Summer came, and for many seven & # 39; ads, this means to escape for a few weeks. Enjoy the beautiful surroundings, warm sun, or cultural enrichment, it is easy to imagine how it would be nice to have a home that would allow you to do it whenever you want.
But do not let your imagination run away with you. Before you take a beach house or mountain house, think about what to buy your main home.
The first question is whether you can afford a holiday home. You covered the education expenses for their children? Safe is your pension? Your emergency fund sturdy? Do not make yourself the essentials to cover a second home, no matter how great its potential as an asset. Even if you buy a property immediately, you may not be able to gain access to equity for some time.

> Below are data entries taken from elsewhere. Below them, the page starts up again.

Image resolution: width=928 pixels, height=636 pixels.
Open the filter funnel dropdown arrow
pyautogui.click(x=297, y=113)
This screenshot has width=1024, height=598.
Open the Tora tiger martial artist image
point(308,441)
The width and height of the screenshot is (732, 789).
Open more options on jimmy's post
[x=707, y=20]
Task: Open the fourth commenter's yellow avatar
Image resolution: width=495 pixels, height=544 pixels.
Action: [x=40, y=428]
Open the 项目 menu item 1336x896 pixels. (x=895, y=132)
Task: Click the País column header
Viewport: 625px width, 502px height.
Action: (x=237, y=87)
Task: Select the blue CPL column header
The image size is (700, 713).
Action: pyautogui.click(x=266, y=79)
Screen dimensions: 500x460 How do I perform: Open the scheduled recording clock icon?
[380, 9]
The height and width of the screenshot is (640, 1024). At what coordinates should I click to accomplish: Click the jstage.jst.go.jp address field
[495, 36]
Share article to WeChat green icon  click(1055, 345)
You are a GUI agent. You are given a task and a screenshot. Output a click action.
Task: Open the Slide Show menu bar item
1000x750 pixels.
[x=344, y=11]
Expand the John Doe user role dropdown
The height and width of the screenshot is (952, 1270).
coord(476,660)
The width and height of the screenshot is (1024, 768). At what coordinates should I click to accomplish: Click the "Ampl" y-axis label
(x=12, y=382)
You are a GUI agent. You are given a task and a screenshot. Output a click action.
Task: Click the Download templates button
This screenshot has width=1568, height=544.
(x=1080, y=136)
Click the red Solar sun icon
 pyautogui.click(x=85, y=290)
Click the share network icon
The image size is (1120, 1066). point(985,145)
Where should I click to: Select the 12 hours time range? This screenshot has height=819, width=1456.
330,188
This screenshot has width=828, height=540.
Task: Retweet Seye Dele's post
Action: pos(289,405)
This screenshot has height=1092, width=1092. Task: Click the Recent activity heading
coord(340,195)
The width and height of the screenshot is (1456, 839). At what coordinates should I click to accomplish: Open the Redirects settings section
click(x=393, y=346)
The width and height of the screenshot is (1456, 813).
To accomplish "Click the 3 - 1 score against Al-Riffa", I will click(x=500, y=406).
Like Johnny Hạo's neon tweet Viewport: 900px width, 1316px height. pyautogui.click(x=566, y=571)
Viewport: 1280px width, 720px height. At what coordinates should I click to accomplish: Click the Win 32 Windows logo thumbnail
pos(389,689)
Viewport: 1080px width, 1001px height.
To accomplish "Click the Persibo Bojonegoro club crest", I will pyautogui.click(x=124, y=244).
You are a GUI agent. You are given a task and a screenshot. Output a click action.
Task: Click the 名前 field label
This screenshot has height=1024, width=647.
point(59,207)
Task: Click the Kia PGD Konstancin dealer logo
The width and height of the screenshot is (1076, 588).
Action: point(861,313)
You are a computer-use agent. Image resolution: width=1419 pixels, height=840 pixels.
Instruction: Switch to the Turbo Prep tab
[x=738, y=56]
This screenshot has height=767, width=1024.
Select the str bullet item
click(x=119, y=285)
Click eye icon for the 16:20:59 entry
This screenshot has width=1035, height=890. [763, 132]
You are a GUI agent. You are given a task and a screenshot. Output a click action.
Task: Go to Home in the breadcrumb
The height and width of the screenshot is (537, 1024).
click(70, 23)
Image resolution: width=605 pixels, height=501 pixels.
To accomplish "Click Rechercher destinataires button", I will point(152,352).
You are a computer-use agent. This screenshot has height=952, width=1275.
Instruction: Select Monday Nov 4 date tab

The second house is a greater rate than you could imagine. In addition to the purchase price, you will need to consider maintenance, security or caretaker, utilities, real estate taxes, furniture, travel expenses and other items. You may also need to pay fees for the association or assessment. And if you are going to rent a property, you will most likely need to pay for advertising, and possibly the head of the property.
In addition, insurance can be a serious & # 39; oznym consumption. Property insurance for second homes often cost more than the main residence, and can be more difficult to obtain. The larger the house will be vacant, the higher you can usually count on the contributions. Insurers may also want to pay more if you plan to rent a property. In areas where there may be a flood or hurricane, flood insurance is usually necessary to add separately.
When considering how you will finance housing, remember that the mortgage is usually more expensive than primary mortgages, because banks tend to believe that they are taking on more risk. Lenders may look at the applicant's income and not on the total assets, which could strengthen the approval of pensioners or those nearing retirement. Some buyers are planning to take loans under the equity at the main residence for the financing of other houses, but it puts your main home in the risk.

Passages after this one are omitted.